Luna avait rejoint Longdubat en sortant du compartiment. Elle lui avait jeté un dernier regard dont il ne comprenait pas la signification. De quel côté était-elle ? Enfin même, y avait-il un côté ? Il était du « côté du bien » maintenant, non ? Il n'avait pas été jeté en prison, à Azkaban pour le reste de ses jours, et sa mère non plus... son père, lui, aurait dû y être envoyé, mais sa disparition avait rendu l'emprisonnement compliqué. Draco grinça les dents. Narcissa et lui avaient été du côté du Lord depuis toujours. Tous ses ancêtres, tous, tous ces sang-pur, ces gens durs et sombres, il devait être comme eux. C'était le problème. Il ne l'était plus. Il n'était plus d'accord avec les longs discours de son père sur les races supérieures des sorciers. Il n'était plus d'accord avec les pratiques barbares des Mangemorts. Il n'était plus d'accord avec son père, plus d'accord avec ses ancêtres. Il n'était plus d'accord, et il ne pouvait rien faire d'autre que d'obéir. Il avait mis trop longtemps à ouvrir les yeux. Il avait mis trop de temps pour réagir, pour comprendre, pour se rendre compte... C'était trop tard maintenant. Il avait fait tout ça. Toutes ces choses qu'il ne pouvait même pas nommer. Il n'avait aucun ami. Il n'en avait jamais vraiment eu, mais il avait été entouré, admiré ! Que diraient ses ancêtres s'ils le voyaient aujourd'hui ? Penseraient-ils qu'il était un « traître à son sang » comme Weasley ? Un lâche ? Mais après tout, est-ce qu'il s'en souciait, lui ? Peu lui importait, franchement, ce que pensaient ses ancêtres.

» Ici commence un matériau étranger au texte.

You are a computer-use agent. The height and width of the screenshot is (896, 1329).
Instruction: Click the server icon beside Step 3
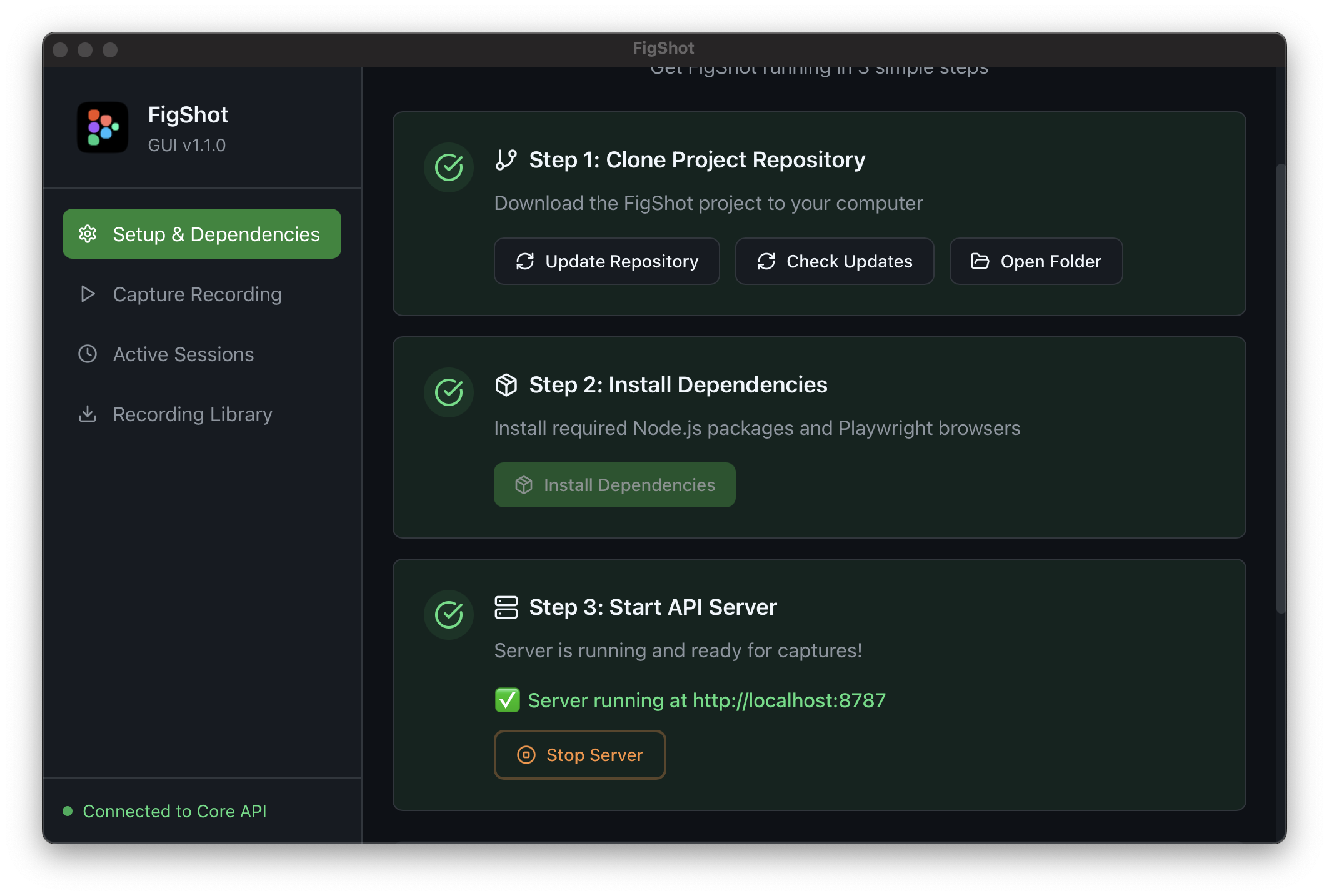coord(507,607)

La calèche dans laquelle il était monté sans vraiment le remarquer s'arrêta devant le vieux château. Les rénovations n'étaient pas terminées, aussi des parties de la bâtisse étaient toujours inaccessibles.

Il s'avança vers la Grande Salle où la première Répartition post-guerre allait bientôt commencer. Draco balaya les tables du regard, en essayant de voir des visages familiers. Bien évidemment, la bande de Potty chez les Gryffondors. Ils riaient. Son regard croisa brièvement celui de Granger qui étrangement n'était ni haineux ni dégoûté. Plutôt comme empreint d'une lointaine compassion. Non, il devait rêver. Granger était intelligente, très intelligente, même, elle ne pouvait pas – ne devait pas – éprouver de la compassion pour lui après ce qu'il avait fait. Il se dirigea d'un pas lent vers la table presque déserte des Serpentards. Personne de son année n'était revenu. Tous morts, emprisonnés, disparus. Il était juste... seul. Seul.

***

Les cauchemars étaient horribles. La bataille. Et le sang. Puis les cris. L'effroi. Il se sentait mourir. Il les voyait mourir. Paralysé. Il comprenait. Tout devenait flou, noir, mort, mort, silence. Rouge. Sang. Des hurlements. Des détonations, des bruits de pas, de courses, des flashs, des explosions. Boum, boum, boum. Respire. Il ne savait plus respirer. Il y avait quelque chose qui le brûlait, le brûlait, il brûlait ! Il remonta sa manche, vit que son avant-bras était en feu, littéralement en feu. Puis les flammes s'évanouirent, d'un coup, et laissèrent apparaître le serpent tatoué qui trônait sur sa peau. Dans sa peau. Pour toujours. Le serpent ondulait, ondulait et il brûlait Draco jusque dans son âme ; ce serpent était l'incarnation du mauvais, du mal, et il était encré, ancré dans sa peau, pour toujours. Le reptile sortit tout à coup de son bras, et se jeta sur lui, augmenta de volume, jusqu'à devenir énorme, énorme, immense, jusqu'à ce qu'il recouvre son champ de vision entier. Et il se jeta sur lui.